Katherine could only murmur, ‘Manya, Aunt Manya …’
The old woman had talked, then, brokenly, often difficult to hear, about Thomas Forrester, about her life in the theatre. ‘Jealousy—it is the ugliest of all human emotions. God has kept me from it. And Tom. And then, I have been practical. I never had on the stage with me any young woman who could replace me, overshadow me. I have seen what that can do to a star. Once a young actress tried to … and I fired her. To try to get to the top by leaving bloody bodies under your feet is not … and I never …’
‘Of course you never,’ Katherine reassured.
‘You will be hated—’ Manya’s thin fingers clutched at her. ‘You will be hated for what you are and who you are and I cannot protect you.’
‘But you have, over and over again.’ Katherine stroked the thin hand.
‘You are not jealous, thank God you are not, but you will suffer from the jealousy of other …’
Katherine began to smooth the thin, white hair, softly stroking it back from the old woman’s feverish brow.
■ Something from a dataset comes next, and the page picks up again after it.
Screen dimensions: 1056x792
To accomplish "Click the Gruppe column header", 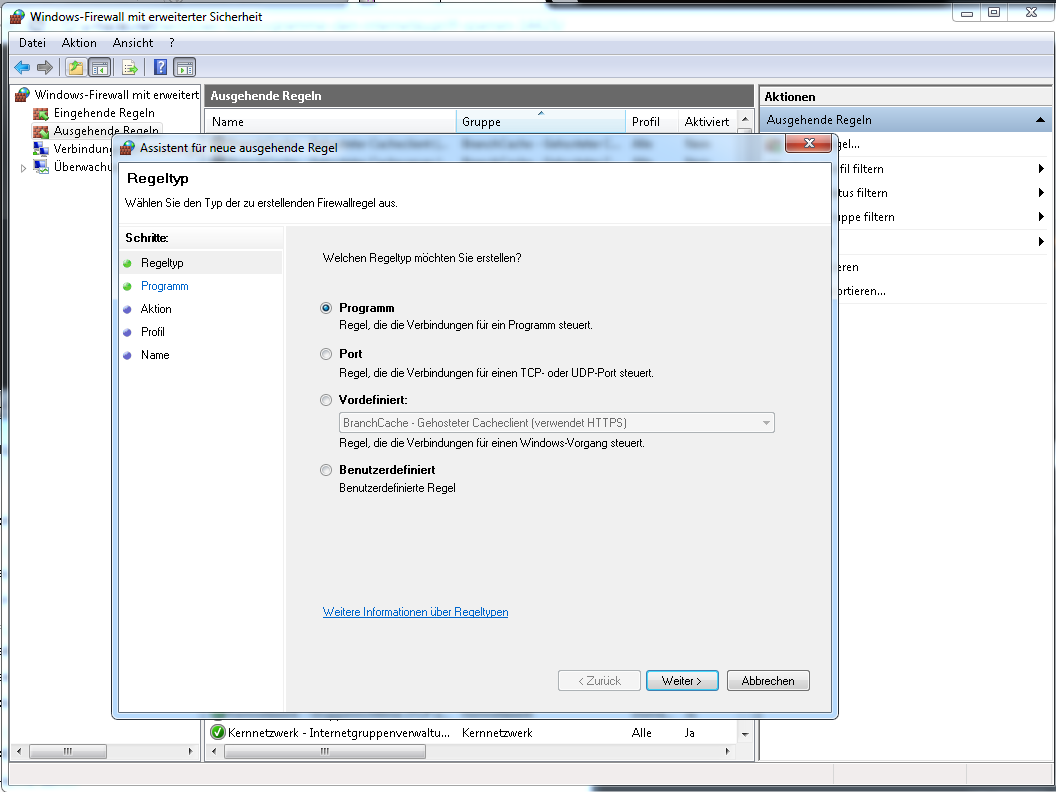I will pyautogui.click(x=540, y=122).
‘I do not want you to suffer from the green bile of jealousy …’ Manya’s voice was so low that Katherine had to bend over to hear. ‘I would protect you. But we cannot protect those we love. All I can do is warn you. You have been hurt from sick jealousy; and you will be hurt again, and the worst will be when you are old …’
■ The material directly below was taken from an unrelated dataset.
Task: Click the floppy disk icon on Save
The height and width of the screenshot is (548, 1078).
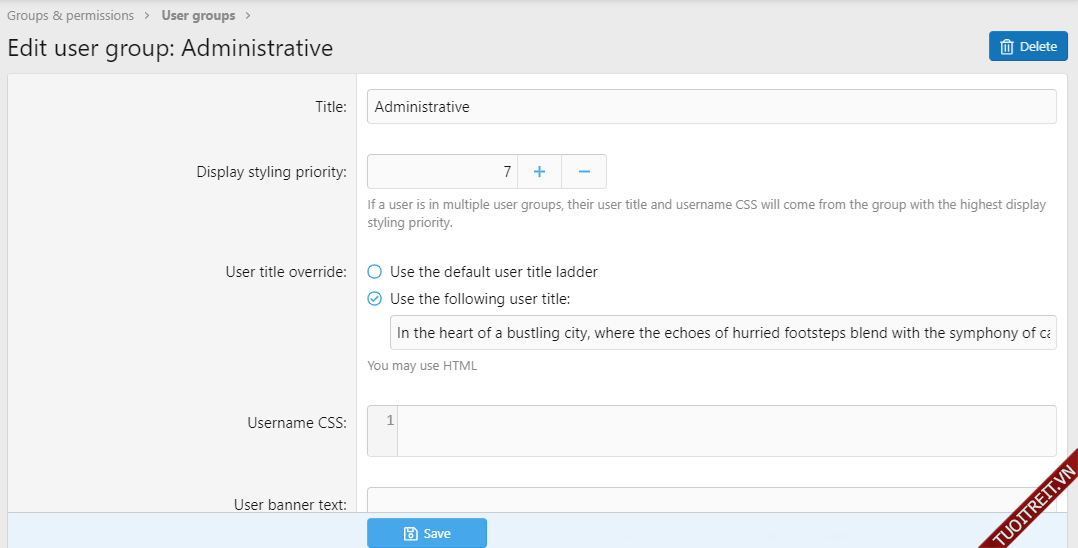Action: tap(410, 534)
Katherine turned from her stepmother to the present, t
o the tub which was relaxing her tired muscles. She drew some more hot water, and leaned back again. Manya had frequently talked of her paranormal gifts (another reminder of Yolande?), but there had been no evidence of them until that night of her death. As for jealousy—yes, there had been plenty. And it had been bad. And Manya had still been alive for the worst of it; what more could come, now?
There was the rainy night when a younger artist had followed her out the stage door after a performance and pushed her, so that she fell (accidentally) on the slippery iron steps, hit her head on the cement, and lost consciousness. When she awoke, two days later, in the high white bed of a hospital in a strange city, Justin was sitting by her, had been sitting by her until she came out of the shock of severe concussion, his face haggard, his unshaven jowls bristly. How tender he had been, how gentle—until she was out of danger, at which point he became furious with her for having been hurt, for having put him through so much anxiety.
‘It is typical of men,’ Manya had said, after flying to Paris to meet them. ‘They are always furious with us if we sneeze. Pay no attention to him.’
Far worse had been something which happened less than a year after Michou’s death. Manya had been with them, on a brief visit after the close of a play, and before starting rehearsals for a new one. It had been in December, a few weeks before Christmas. Presents from family and close friends were saved, to put under the tree; they were trying to keep Christmas happy for Julie’s sake; Wolfi would come for Epiphany and the gifts of the Magi, but there had always been a tree for the children, and surely Julie deserved presents and music and laughter.
Gifts from anonymous admirers Katherine had learned to open ahead of time, after receiving an emerald necklace which she had had a hard time returning to the donor. Nanette brought the mail into the bedroom each morning while Katherine and Justin were having breakfast; Manya ate in her room, in bed, not joining them till lunch. Before Christmas, the mail was always heavy. There were several packages which were obviously books, and she opened them, keeping the cards and addresses aside for thank-you notes. There was another parcel, the size of a shoebox, and this she opened. It was, in fact, under the outer wrappings, a shoebox. She took off the lid, pulled aside the tissue paper. And there was a white rat. Dead.